▶ **Task**: In the listing that follows, the range to quote begins at the line that has "Task: Bookmark this page with the star icon" and ends after the line that has "Task: Click the Google logo"; quote it verbatim and add nothing.

▶ **Data under study**:

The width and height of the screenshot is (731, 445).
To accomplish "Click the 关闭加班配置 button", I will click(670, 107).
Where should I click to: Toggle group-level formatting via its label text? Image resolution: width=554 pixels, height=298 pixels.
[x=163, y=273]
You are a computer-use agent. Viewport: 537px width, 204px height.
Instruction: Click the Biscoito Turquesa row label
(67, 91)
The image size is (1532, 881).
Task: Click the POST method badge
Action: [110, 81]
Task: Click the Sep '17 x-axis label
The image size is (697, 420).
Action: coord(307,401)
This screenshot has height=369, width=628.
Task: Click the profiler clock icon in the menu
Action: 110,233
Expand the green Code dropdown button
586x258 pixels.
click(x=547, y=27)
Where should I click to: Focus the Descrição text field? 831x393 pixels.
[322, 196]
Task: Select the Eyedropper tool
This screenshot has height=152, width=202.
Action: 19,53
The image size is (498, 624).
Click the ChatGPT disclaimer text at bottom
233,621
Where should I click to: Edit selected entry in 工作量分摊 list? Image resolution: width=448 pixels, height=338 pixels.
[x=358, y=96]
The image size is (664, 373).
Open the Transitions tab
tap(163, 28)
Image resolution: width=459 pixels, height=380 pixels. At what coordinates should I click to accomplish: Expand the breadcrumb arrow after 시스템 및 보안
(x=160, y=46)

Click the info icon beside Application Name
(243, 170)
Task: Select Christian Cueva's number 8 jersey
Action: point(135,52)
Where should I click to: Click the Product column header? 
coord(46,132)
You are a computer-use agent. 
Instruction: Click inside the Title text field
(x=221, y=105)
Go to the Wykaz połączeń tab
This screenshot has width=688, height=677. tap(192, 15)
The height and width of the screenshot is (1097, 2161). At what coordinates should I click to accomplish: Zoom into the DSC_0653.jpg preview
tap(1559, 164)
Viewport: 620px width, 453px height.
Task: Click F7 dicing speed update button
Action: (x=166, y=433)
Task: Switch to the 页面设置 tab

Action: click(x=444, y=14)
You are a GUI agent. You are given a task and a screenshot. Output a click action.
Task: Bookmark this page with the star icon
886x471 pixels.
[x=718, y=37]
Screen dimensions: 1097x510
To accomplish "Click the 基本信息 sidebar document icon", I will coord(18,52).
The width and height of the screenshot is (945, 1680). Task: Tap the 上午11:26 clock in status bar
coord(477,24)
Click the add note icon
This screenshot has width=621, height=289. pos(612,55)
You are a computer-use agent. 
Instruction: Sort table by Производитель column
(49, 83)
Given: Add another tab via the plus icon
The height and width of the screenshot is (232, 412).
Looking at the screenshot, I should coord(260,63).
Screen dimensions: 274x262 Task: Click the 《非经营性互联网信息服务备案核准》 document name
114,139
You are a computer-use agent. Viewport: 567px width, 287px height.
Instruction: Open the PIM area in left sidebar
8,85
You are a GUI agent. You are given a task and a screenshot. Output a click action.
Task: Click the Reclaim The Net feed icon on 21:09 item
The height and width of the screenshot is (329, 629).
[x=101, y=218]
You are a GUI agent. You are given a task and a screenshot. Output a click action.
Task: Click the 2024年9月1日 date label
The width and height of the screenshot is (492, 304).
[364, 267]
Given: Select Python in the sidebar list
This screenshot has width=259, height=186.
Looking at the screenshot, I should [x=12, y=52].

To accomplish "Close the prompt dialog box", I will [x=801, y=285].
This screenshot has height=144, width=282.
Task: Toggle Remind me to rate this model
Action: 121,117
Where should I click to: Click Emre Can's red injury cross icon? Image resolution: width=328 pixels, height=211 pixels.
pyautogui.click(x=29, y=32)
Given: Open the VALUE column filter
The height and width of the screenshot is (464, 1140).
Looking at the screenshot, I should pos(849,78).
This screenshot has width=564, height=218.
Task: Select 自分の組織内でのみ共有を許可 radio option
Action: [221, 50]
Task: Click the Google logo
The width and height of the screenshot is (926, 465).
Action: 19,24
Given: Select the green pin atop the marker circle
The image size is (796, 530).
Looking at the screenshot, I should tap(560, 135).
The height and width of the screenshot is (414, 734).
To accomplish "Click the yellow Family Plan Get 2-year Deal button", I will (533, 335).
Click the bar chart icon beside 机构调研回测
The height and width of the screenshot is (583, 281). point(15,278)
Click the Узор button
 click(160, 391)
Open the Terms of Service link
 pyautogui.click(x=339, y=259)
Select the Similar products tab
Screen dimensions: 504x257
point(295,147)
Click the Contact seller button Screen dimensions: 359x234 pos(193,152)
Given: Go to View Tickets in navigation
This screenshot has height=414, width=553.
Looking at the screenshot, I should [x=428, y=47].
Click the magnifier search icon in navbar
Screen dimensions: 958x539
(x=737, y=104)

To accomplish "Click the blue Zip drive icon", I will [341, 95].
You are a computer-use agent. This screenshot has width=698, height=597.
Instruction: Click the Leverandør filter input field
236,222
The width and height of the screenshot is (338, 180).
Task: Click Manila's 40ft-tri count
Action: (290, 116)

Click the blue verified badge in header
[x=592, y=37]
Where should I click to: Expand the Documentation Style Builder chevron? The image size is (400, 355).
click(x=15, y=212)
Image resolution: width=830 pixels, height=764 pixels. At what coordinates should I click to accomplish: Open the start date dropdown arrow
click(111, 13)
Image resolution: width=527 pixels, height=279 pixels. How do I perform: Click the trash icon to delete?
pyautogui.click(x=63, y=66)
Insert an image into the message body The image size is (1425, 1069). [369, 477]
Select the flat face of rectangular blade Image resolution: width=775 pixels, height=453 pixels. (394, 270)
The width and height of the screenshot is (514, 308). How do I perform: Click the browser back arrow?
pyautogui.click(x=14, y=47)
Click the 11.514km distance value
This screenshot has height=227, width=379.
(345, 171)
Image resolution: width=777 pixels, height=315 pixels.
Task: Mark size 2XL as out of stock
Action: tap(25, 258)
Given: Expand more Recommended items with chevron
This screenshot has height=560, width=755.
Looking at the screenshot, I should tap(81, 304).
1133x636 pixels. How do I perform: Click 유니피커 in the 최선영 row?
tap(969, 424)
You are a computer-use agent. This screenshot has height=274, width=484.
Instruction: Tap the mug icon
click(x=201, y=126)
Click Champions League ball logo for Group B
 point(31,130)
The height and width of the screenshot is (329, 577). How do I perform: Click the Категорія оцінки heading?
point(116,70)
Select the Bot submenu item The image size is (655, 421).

▶ **Written answer**:
Task: Bookmark this page with the star icon
886x471 pixels.
[x=718, y=37]
Screen dimensions: 1097x510
To accomplish "Click the 基本信息 sidebar document icon", I will coord(18,52).
The width and height of the screenshot is (945, 1680). Task: Tap the 上午11:26 clock in status bar
coord(477,24)
Click the add note icon
This screenshot has width=621, height=289. pos(612,55)
You are a computer-use agent. 
Instruction: Sort table by Производитель column
(49, 83)
Given: Add another tab via the plus icon
The height and width of the screenshot is (232, 412).
Looking at the screenshot, I should coord(260,63).
Screen dimensions: 274x262 Task: Click the 《非经营性互联网信息服务备案核准》 document name
114,139
You are a computer-use agent. Viewport: 567px width, 287px height.
Instruction: Open the PIM area in left sidebar
8,85
You are a GUI agent. You are given a task and a screenshot. Output a click action.
Task: Click the Reclaim The Net feed icon on 21:09 item
The height and width of the screenshot is (329, 629).
[x=101, y=218]
You are a GUI agent. You are given a task and a screenshot. Output a click action.
Task: Click the 2024年9月1日 date label
The width and height of the screenshot is (492, 304).
[364, 267]
Given: Select Python in the sidebar list
This screenshot has width=259, height=186.
Looking at the screenshot, I should [x=12, y=52].

To accomplish "Close the prompt dialog box", I will [x=801, y=285].
This screenshot has height=144, width=282.
Task: Toggle Remind me to rate this model
Action: 121,117
Where should I click to: Click Emre Can's red injury cross icon? Image resolution: width=328 pixels, height=211 pixels.
pyautogui.click(x=29, y=32)
Given: Open the VALUE column filter
The height and width of the screenshot is (464, 1140).
Looking at the screenshot, I should pos(849,78).
This screenshot has width=564, height=218.
Task: Select 自分の組織内でのみ共有を許可 radio option
Action: [221, 50]
Task: Click the Google logo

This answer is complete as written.